▶ PROBLEM REQUIREMENTS
Your result will be the set of lines with "value", copied from the material below.

· · · · · · ·

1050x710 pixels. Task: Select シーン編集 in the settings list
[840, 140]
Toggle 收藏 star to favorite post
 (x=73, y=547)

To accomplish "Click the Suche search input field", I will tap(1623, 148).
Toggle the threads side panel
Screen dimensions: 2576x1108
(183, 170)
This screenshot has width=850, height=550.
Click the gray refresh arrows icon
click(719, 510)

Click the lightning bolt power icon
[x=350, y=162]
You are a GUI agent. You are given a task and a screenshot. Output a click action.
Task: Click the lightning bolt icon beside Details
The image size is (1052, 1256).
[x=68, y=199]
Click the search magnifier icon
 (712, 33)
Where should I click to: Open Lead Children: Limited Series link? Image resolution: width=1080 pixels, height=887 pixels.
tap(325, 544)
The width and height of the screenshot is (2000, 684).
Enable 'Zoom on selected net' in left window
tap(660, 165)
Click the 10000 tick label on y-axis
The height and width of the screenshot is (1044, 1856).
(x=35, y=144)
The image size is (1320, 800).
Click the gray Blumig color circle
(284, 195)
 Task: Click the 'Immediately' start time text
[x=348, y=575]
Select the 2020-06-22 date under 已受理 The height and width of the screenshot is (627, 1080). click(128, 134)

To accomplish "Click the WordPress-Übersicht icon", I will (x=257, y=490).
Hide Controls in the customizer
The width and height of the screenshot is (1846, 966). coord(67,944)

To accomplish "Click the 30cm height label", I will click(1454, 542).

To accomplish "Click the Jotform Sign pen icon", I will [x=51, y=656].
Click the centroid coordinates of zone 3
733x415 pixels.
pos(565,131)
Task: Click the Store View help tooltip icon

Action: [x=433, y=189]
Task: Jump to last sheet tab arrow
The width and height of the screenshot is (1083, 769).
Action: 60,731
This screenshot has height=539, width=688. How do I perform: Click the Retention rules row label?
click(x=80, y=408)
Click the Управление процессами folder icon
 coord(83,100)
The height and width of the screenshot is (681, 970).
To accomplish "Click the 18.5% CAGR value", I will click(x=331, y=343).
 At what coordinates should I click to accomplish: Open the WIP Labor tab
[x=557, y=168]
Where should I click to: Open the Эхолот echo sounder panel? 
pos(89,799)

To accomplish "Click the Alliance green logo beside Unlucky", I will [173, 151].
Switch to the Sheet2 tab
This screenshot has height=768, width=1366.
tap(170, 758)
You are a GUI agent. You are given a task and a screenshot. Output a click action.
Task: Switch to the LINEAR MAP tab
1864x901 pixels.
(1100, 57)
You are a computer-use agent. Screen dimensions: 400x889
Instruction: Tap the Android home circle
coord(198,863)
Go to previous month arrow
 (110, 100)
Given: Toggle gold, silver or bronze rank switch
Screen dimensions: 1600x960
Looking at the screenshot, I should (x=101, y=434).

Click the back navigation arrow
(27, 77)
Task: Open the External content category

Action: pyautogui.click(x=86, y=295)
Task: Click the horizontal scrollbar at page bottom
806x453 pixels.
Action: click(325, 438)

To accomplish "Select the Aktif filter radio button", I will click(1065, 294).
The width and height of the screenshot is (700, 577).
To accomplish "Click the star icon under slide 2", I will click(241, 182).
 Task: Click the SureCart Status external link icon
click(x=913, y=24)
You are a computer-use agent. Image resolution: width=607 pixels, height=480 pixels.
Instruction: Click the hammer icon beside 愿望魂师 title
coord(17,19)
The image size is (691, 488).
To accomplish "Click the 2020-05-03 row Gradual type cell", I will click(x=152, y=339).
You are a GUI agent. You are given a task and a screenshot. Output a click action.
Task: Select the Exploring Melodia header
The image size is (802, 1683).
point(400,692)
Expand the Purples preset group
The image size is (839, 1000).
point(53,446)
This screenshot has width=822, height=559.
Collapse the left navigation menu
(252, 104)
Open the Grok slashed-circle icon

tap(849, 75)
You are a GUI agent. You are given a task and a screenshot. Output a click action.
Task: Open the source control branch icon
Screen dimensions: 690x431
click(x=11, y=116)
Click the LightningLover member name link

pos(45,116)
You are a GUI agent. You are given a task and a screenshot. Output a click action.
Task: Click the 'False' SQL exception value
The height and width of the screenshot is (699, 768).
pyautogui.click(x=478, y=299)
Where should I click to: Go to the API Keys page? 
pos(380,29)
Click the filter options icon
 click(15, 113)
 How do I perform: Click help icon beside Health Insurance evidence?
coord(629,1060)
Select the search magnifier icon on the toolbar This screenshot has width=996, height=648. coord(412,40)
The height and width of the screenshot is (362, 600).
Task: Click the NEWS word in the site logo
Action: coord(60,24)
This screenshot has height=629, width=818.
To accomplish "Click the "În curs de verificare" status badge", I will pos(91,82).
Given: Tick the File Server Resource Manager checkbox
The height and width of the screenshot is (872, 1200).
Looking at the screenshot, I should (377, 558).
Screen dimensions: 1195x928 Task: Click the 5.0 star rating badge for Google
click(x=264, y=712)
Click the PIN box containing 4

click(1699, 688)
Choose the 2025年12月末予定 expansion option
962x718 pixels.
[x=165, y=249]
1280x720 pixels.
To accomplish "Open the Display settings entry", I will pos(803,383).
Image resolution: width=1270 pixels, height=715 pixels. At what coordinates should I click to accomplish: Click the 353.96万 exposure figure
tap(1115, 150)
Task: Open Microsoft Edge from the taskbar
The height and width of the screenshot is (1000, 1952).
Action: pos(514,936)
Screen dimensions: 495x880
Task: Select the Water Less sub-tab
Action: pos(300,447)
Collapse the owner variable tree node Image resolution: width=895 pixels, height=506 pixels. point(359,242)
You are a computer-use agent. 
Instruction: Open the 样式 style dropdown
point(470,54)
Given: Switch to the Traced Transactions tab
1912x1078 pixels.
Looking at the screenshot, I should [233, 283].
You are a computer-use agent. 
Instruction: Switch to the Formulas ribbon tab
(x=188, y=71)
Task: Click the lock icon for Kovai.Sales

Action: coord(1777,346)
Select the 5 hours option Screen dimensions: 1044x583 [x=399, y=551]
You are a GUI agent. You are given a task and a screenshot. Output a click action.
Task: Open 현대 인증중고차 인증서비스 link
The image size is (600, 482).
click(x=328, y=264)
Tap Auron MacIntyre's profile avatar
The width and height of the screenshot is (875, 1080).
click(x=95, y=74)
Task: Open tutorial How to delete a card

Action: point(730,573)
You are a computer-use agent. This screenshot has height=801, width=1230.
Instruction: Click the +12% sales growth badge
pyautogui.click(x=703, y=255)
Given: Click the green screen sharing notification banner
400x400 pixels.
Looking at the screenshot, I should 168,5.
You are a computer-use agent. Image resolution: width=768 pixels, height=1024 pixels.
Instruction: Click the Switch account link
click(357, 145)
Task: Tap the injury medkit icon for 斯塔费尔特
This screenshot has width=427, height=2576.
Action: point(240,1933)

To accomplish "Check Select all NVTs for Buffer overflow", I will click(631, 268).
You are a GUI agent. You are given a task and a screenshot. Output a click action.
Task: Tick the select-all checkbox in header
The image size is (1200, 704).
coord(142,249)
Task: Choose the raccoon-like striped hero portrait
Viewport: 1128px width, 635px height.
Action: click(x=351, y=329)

· · · · · · ·

▶ FINISHED EXERCISE
To accomplish "Click the 18.5% CAGR value", I will click(x=331, y=343).
Task: Click the 'False' SQL exception value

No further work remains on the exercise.